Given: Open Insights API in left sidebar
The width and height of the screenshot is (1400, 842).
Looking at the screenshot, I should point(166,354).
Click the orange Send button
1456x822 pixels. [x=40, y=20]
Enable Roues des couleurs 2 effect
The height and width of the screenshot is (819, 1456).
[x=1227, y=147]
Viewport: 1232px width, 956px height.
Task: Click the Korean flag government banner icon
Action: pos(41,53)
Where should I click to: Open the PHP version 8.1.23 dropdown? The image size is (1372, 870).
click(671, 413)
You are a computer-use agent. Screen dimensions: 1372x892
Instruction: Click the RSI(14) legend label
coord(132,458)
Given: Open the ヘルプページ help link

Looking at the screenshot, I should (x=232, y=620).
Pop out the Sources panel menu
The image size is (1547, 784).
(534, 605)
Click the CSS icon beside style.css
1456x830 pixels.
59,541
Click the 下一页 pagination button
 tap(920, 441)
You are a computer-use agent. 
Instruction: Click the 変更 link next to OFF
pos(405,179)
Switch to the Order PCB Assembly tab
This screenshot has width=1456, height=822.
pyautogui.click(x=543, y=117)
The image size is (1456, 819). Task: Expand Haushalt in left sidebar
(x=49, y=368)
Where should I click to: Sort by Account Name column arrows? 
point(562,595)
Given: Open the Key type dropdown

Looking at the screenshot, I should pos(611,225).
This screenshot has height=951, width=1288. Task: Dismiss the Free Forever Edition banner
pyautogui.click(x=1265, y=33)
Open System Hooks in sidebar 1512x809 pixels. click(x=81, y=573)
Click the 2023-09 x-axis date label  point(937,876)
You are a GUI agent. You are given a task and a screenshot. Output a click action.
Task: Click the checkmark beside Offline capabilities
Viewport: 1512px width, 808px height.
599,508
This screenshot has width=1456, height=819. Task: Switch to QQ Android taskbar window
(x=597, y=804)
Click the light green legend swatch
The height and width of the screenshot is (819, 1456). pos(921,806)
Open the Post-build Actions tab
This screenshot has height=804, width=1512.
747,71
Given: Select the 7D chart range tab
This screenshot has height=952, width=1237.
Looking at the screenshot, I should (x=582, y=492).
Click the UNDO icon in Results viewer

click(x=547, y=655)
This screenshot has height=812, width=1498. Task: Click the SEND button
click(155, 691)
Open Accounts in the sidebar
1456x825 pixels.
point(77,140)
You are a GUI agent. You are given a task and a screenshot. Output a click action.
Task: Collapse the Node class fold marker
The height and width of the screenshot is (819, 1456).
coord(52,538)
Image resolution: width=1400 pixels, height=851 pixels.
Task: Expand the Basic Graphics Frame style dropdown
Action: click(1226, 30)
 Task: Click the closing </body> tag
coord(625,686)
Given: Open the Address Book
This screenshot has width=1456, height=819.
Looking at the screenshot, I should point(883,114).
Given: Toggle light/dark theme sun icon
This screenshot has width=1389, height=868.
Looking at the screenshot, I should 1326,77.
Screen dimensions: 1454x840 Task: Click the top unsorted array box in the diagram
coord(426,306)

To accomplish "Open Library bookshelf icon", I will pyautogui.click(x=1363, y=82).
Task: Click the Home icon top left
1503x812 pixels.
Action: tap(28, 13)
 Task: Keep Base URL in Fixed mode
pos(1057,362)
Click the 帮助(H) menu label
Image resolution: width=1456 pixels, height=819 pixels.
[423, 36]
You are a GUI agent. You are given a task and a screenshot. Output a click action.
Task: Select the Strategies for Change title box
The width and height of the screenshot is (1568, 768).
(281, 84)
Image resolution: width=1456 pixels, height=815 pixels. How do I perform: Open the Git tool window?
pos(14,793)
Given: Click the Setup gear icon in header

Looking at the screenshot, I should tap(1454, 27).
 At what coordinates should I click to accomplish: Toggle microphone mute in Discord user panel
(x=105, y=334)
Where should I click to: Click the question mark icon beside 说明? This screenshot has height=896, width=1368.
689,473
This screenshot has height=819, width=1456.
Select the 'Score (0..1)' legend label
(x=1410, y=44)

______________________________

• **What the task requires**:
Set down only these lines, exactly: the one containing "The width and height of the screenshot is (1568, 768)." and each line after it through the end of the entries above.

• **Written solution**:
The width and height of the screenshot is (1568, 768).
(281, 84)
Image resolution: width=1456 pixels, height=815 pixels. How do I perform: Open the Git tool window?
pos(14,793)
Given: Click the Setup gear icon in header

Looking at the screenshot, I should tap(1454, 27).
 At what coordinates should I click to accomplish: Toggle microphone mute in Discord user panel
(x=105, y=334)
Where should I click to: Click the question mark icon beside 说明? This screenshot has height=896, width=1368.
689,473
This screenshot has height=819, width=1456.
Select the 'Score (0..1)' legend label
(x=1410, y=44)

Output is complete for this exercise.